Start Text passage
Loading...

fsspec

Unified filesystem interface for Python providing consistent API across local and remote storage

Open Science & Data Sharing Intermediate Recommended Tool
Quick Info
  • Category: Open Science & Data Sharing
  • Level: Intermediate
  • Type: Recommended Tool

Why We Recommend fsspec

fsspec provides a single, consistent interface for working with files whether they're on your local disk, in the cloud, or on GitHub. This means you can write code once and access data from multiple sources without changing your file operations.

Common Use Cases

  • Accessing remote datasets without downloading
  • Working with GitHub repositories as filesystems
  • Unified interface for local and cloud storage
  • Streaming data from remote sources

Getting Started

fsspec (Filesystem Spec) is a Python library that provides a unified interface for working with filesystems. It abstracts away the differences between local files, cloud storage, HTTP, GitHub, and other data sources.

Why fsspec?

  • Unified Interface: Same API for local, cloud, and remote files
  • Many Backends: GitHub, S3, GCS, Azure, HTTP, WebDAV, and more
  • Lazy Loading: Stream data without downloading entire files
  • Transparent Caching: Optional local caching of remote files
  • Integration: Works with pandas, xarray, and other data libraries

Basic Concepts

Filesystem Objects

import fsspec

# Local filesystem
fs_local = fsspec.filesystem('file')

# GitHub filesystem
fs_github = fsspec.filesystem('github', org='username', repo='project')

# HTTP filesystem
fs_http = fsspec.filesystem('http')

# WebDAV (for Sciebo, NextCloud)
fs_webdav = fsspec.filesystem(
    'webdav',
    base_url='https://uni-muenster.sciebo.de/remote.php/webdav',
    auth=('username', 'password')
)

Working with GitHub

Access GitHub Repositories

from fsspec.implementations.github import GithubFileSystem

# Public repository
fs = GithubFileSystem(org='numpy', repo='numpy')

# List files
files = fs.ls('numpy/core')
print(files)

# Read file
content = fs.cat('README.md')
print(content.decode('utf-8'))
End Text passage
Start Records
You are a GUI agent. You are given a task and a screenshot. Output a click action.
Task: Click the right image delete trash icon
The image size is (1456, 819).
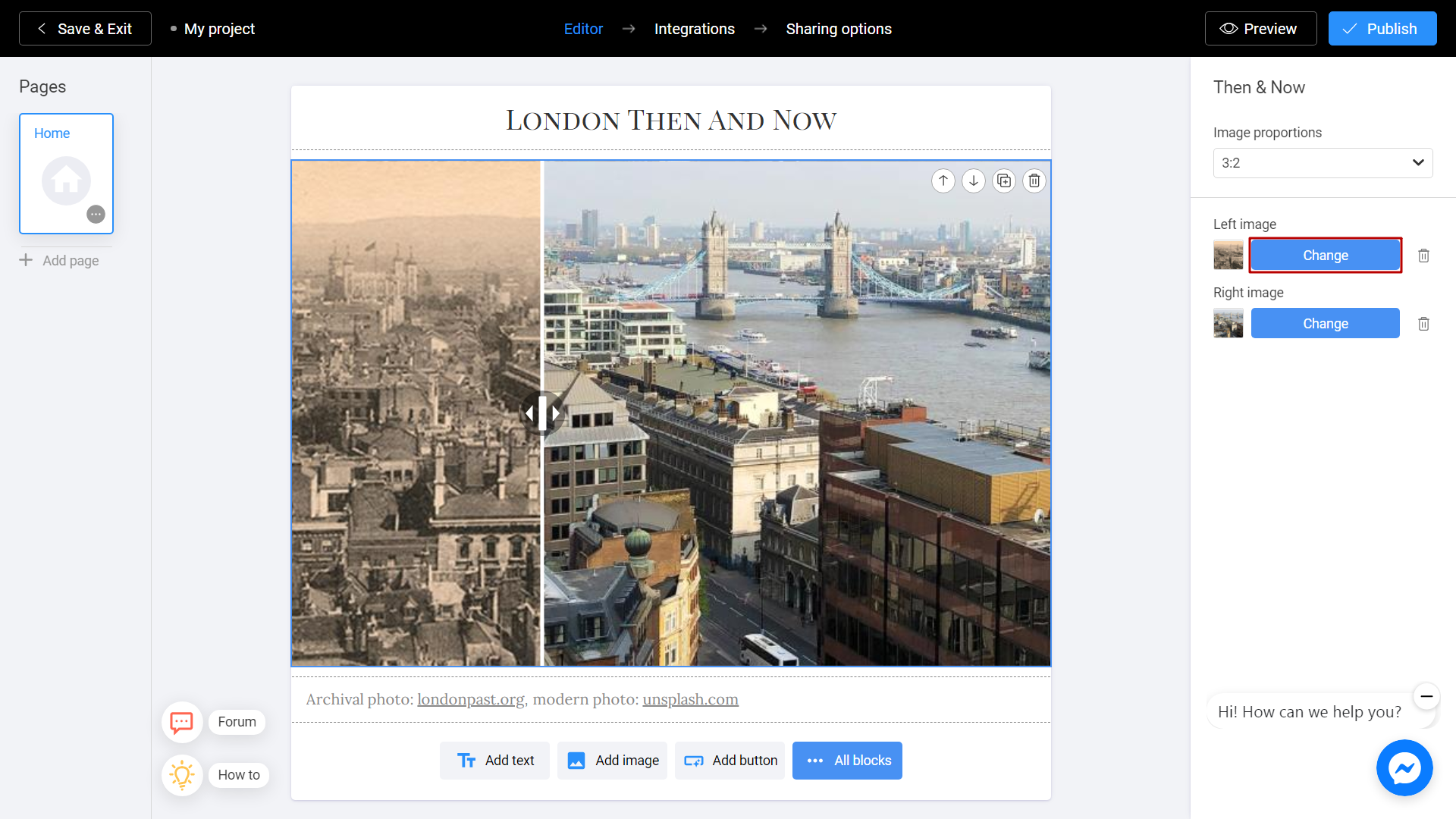tap(1424, 323)
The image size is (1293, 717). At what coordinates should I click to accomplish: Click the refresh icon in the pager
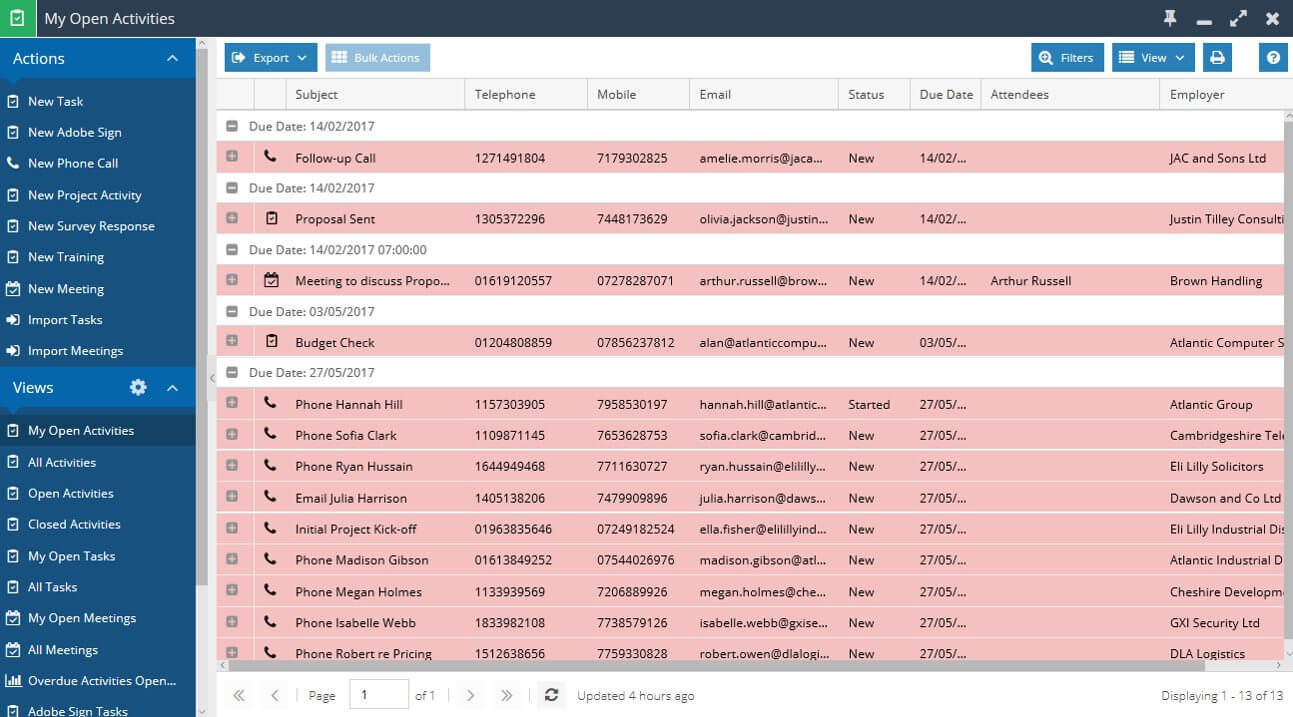pos(551,695)
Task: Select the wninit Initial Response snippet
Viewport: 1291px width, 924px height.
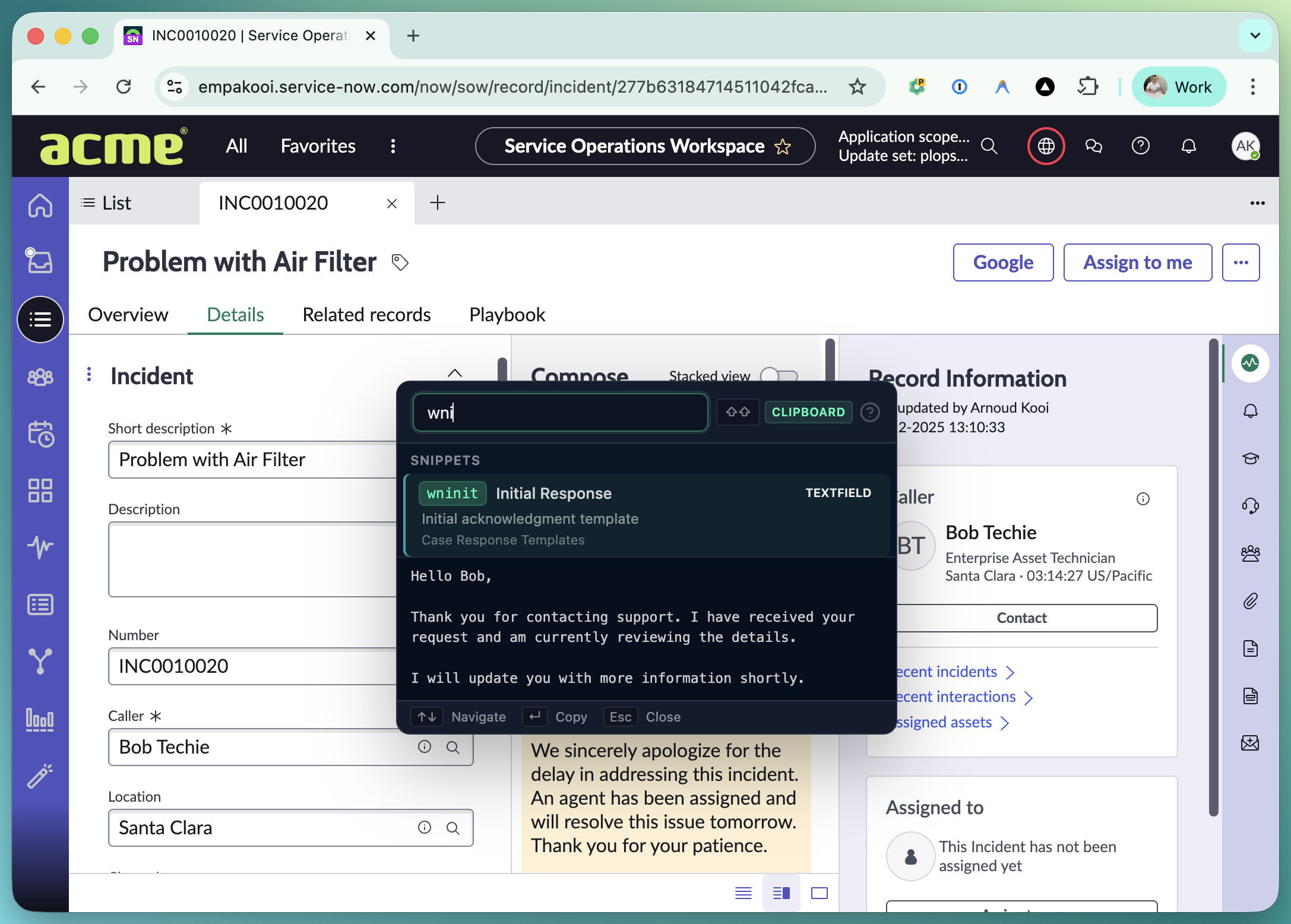Action: (x=647, y=514)
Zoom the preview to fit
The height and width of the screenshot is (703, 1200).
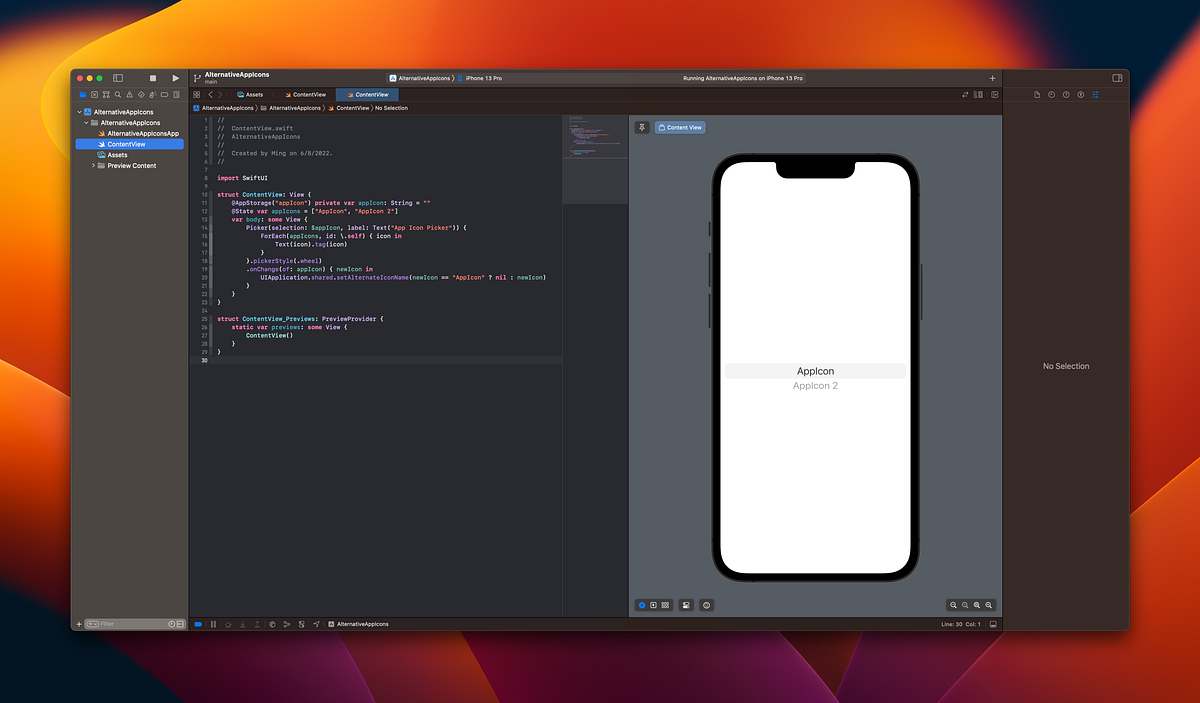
End Records
• **Given task A**
In the fsspec page, rewrite the stretch from "# GitHub filesystem" through "auth=('username', 'password')", replacing "fs_http" with "fs_web".
• **Given task B**
According to the fsspec page, what does the name fsspec stand for?

• **Expected answer A**
# GitHub filesystem
fs_github = fsspec.filesystem('github', org='username', repo='project')

# HTTP filesystem
fs_web = fsspec.filesystem('http')

# WebDAV (for Sciebo, NextCloud)
fs_webdav = fsspec.filesystem(
    'webdav',
    base_url='https://uni-muenster.sciebo.de/remote.php/webdav',
    auth=('username', 'password')

• **Expected answer B**
Filesystem Spec